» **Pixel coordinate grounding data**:
------------------------------------------------------------

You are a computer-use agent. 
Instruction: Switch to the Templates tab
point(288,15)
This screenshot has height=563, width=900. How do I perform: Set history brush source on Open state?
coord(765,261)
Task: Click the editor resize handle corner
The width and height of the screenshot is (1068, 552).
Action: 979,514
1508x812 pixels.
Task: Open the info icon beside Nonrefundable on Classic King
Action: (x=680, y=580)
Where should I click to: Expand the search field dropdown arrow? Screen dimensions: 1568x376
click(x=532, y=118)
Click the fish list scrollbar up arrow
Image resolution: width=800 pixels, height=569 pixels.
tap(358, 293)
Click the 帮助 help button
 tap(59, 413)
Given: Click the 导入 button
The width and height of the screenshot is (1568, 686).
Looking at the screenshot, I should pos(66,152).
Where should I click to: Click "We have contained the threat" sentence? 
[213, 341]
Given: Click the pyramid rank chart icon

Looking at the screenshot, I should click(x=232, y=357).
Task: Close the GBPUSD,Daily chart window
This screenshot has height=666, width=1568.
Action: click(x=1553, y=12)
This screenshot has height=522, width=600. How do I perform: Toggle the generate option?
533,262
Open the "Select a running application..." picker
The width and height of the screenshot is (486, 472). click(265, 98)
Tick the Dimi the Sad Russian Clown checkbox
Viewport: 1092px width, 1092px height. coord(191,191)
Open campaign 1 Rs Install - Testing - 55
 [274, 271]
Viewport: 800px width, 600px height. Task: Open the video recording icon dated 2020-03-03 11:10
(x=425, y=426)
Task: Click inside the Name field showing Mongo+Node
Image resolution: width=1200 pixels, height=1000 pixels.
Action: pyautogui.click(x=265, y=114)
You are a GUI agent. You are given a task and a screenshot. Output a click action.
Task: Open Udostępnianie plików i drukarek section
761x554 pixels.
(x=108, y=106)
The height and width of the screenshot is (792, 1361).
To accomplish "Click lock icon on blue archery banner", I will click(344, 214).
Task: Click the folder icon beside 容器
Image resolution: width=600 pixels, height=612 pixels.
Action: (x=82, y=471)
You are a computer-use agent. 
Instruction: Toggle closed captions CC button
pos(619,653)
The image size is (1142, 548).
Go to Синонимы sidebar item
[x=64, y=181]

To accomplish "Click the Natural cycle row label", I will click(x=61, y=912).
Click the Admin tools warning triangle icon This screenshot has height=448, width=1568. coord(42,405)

------------------------------------------------------------

» **Work required**: Output the records again in full. Keep every character as written.

» **Answer for the task**:
You are a computer-use agent. 
Instruction: Switch to the Templates tab
point(288,15)
This screenshot has height=563, width=900. How do I perform: Set history brush source on Open state?
coord(765,261)
Task: Click the editor resize handle corner
The width and height of the screenshot is (1068, 552).
Action: 979,514
1508x812 pixels.
Task: Open the info icon beside Nonrefundable on Classic King
Action: (x=680, y=580)
Where should I click to: Expand the search field dropdown arrow? Screen dimensions: 1568x376
click(x=532, y=118)
Click the fish list scrollbar up arrow
Image resolution: width=800 pixels, height=569 pixels.
tap(358, 293)
Click the 帮助 help button
 tap(59, 413)
Given: Click the 导入 button
The width and height of the screenshot is (1568, 686).
Looking at the screenshot, I should pos(66,152).
Where should I click to: Click "We have contained the threat" sentence? 
[213, 341]
Given: Click the pyramid rank chart icon

Looking at the screenshot, I should click(x=232, y=357).
Task: Close the GBPUSD,Daily chart window
This screenshot has height=666, width=1568.
Action: click(x=1553, y=12)
This screenshot has height=522, width=600. How do I perform: Toggle the generate option?
533,262
Open the "Select a running application..." picker
The width and height of the screenshot is (486, 472). click(265, 98)
Tick the Dimi the Sad Russian Clown checkbox
Viewport: 1092px width, 1092px height. coord(191,191)
Open campaign 1 Rs Install - Testing - 55
 [274, 271]
Viewport: 800px width, 600px height. Task: Open the video recording icon dated 2020-03-03 11:10
(x=425, y=426)
Task: Click inside the Name field showing Mongo+Node
Image resolution: width=1200 pixels, height=1000 pixels.
Action: pyautogui.click(x=265, y=114)
You are a GUI agent. You are given a task and a screenshot. Output a click action.
Task: Open Udostępnianie plików i drukarek section
761x554 pixels.
(x=108, y=106)
The height and width of the screenshot is (792, 1361).
To accomplish "Click lock icon on blue archery banner", I will click(344, 214).
Task: Click the folder icon beside 容器
Image resolution: width=600 pixels, height=612 pixels.
Action: (x=82, y=471)
You are a computer-use agent. 
Instruction: Toggle closed captions CC button
pos(619,653)
The image size is (1142, 548).
Go to Синонимы sidebar item
[x=64, y=181]

To accomplish "Click the Natural cycle row label", I will click(x=61, y=912).
Click the Admin tools warning triangle icon This screenshot has height=448, width=1568. coord(42,405)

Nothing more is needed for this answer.